We’ve fortunately seen pushback by the courts. The U.S. 9th Circuit Court of Appeals in January overturned a lower court decision siding with the FBI, after it tried to take $85 million in assets from safe deposit boxes following a Beverly Hills raid on a company that rented them. The Drug Enforcement Agency claimed the company’s boxes facilitated money laundering, so they plotted to take and sell the contents from everyone’s boxes—even though the vaults are also used by law-abiding citizens for legitimate reasons.

That’s an obvious constitutional violation. It’s as if the government decided there’s drug dealing going on somewhere in my neighborhood. Instead of proving criminal activity by individuals, they just rounded up everybody’s stuff. Police agencies have a strong incentive to use these laws because they generally keep the ill-gotten bounty. Police aren’t supposed to use that money to supplant their budgets, anyway.

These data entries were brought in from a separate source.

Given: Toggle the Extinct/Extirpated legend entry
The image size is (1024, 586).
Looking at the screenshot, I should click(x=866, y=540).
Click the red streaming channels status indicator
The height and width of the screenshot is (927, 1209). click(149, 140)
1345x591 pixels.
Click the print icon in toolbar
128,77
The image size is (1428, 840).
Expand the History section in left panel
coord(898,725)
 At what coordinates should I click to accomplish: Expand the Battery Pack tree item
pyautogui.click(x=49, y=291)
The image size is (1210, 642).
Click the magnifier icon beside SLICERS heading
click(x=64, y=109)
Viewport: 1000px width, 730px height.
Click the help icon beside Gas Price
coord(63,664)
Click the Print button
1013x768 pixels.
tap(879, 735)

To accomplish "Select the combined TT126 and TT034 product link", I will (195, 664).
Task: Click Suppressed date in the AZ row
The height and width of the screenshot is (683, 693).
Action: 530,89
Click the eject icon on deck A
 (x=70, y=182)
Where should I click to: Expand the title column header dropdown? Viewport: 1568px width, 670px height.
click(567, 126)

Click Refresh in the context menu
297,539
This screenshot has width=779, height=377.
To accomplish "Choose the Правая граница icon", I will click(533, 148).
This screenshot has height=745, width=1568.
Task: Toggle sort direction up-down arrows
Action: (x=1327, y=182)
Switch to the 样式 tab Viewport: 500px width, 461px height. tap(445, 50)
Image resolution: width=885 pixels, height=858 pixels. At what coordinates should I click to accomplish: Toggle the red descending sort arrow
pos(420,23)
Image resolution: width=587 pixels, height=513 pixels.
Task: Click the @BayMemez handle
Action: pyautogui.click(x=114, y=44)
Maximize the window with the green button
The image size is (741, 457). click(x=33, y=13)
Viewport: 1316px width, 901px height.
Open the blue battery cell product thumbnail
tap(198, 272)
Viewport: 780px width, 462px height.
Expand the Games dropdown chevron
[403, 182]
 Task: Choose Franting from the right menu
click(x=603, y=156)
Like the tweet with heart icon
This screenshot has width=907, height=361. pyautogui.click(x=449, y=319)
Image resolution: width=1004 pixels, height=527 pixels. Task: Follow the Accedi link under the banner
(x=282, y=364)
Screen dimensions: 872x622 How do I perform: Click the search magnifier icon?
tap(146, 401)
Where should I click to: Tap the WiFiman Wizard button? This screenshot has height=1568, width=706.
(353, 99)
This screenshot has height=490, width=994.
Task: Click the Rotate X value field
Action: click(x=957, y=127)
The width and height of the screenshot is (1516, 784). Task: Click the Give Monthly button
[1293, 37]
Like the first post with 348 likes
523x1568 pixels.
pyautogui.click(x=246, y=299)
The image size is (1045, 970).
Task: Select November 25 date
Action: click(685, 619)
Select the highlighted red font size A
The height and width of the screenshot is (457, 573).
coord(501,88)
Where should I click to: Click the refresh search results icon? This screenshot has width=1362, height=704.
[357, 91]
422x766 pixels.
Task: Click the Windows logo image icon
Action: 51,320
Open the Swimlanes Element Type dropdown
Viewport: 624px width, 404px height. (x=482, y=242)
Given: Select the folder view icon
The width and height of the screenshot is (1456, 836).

For a refresher, asset forfeiture was concocted during the Reagan-era anti-drug panic. As two former heads of the US. Justice Department’s asset-forfeiture program wrote in a 2014 Washington Post column, it “was conceived as a way to cut into the profit motive that fueled rampant drug trafficking” but “has turned into an evil itself, with the corruption it engendered among government and law enforcement coming to clearly outweigh any benefits.”

I understand the latest fear of crime, but let’s take a careful and deliberate approach—lest innocent people lose their rights and property in the process.